I think (when it comes to art and communication), everything kind of went to hell with the combination of the collapse of conservatism in the George W Bush years, the rhetorical success of, especially, Jon Stewart, and the messianic rise of Obama. Because it ushered in a kind of generational change, and that meant that a lot of the Millennials, especially, developed their early political identities during the Bush years and then experienced a conversion experience with Obama, all while internalizing the worst elements of Jon Stewart's frequent stance of "we, the smart ones, don't even need to refute the arguments of these moral monsters and intellectual imbeciles, and so we will use a condescending sneer at them instead". And I mean, I liked that tone during the Bush years too - it was very fun and self-satisfying. But it mixes with thoughtful art really, really poorly, it doesn't do nuance or ambiguity, and it really only works when you're preaching to the choir. And once Obama swept it, it turned out that being against something legitimately lousy was easy mode, and when you're for things (like high speed rail in California, or a really aggressive trans agenda), and you leave a giant trail of wreckage in your wake, sneering at your opponents simply isn't enough. That doesn't persuade. It doesn't take reality seriously, or your own failures. Everything that made those messy dissident Boomers so effective had dried up. And I really do think radically different life experiences played a major role here. I think there's an ugly tendency in modern progressive culture broadly for people to want to feel as though they are both, at once, the eternal put upon victims and dissidents of power, while also the natural experts, the aristocratic power that stands in perpetual judgement due to intellectual merit and thus moral merit. And... that just really sucks for sophisticated art. And then the radicalization that happened in the lead up to Trump has just made everything vastly worse, of course. I've noted it before, but the run up to the 2016 election was the first time in my life that I had EVER seen artistically cooler, non-cringe media from Republicans than Democrats. It felt, at the time, like that was an important bellwether of something.

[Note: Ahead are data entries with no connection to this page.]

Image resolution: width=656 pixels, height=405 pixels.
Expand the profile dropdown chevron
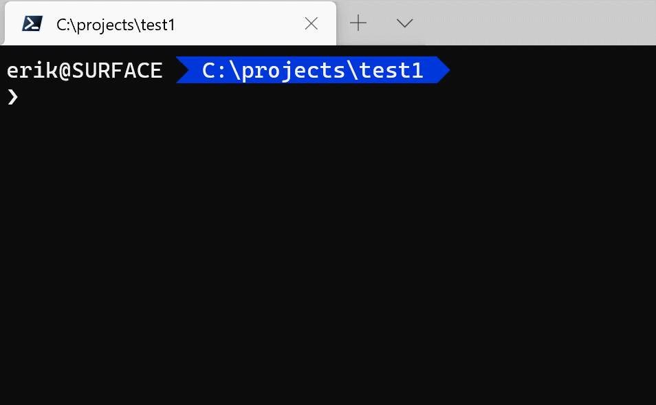tap(405, 23)
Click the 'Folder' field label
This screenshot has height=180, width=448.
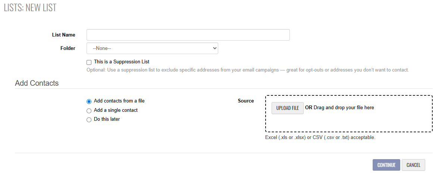point(68,48)
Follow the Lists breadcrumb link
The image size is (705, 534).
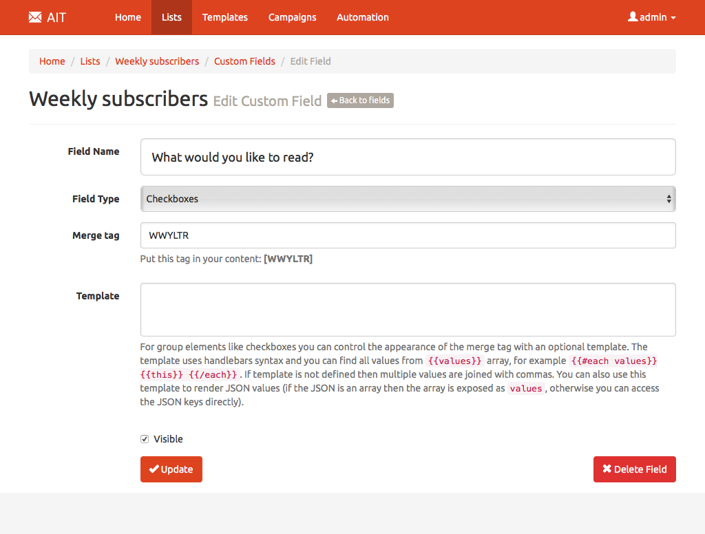[90, 61]
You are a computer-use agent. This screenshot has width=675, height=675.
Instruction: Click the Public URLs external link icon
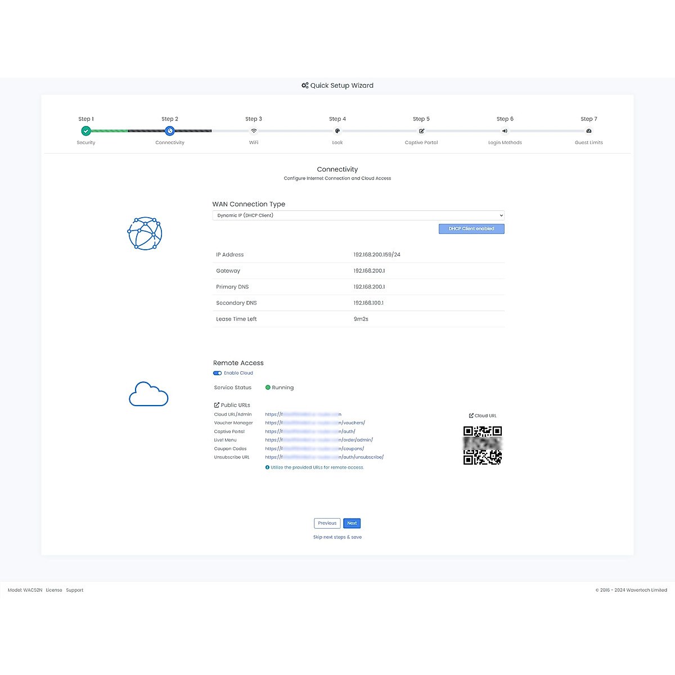point(217,405)
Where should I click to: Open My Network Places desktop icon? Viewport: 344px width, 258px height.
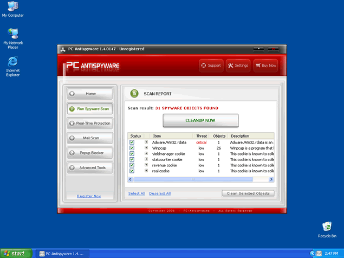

I've seen Freddie de Boer bemoan what he calls the "We are already decided" stance (or something like that). I think if you're in communities that have already adopted that stance, it becomes very difficult to make sophisticate, nuanced art that can reach out to people with other life experiences.

I remember early on in cancel culture Chris Rock (I think) talking about how he couldn't play colleges anymore. And he had some statement that was like, "You can't be wrong anymore on your way to being" - suggesting, I think, that even if you were going to tell a joke that ended up with an approved morality, you weren't allowed to even play around rhetorically with the unapproved morality, or give it is due, or take it serious, as a rhetorical technique before ending up where you were supposed to. I think I'm paraphrasing that roughly right. And I think (if I am) that that captured some of the specific tension I find so interesting here.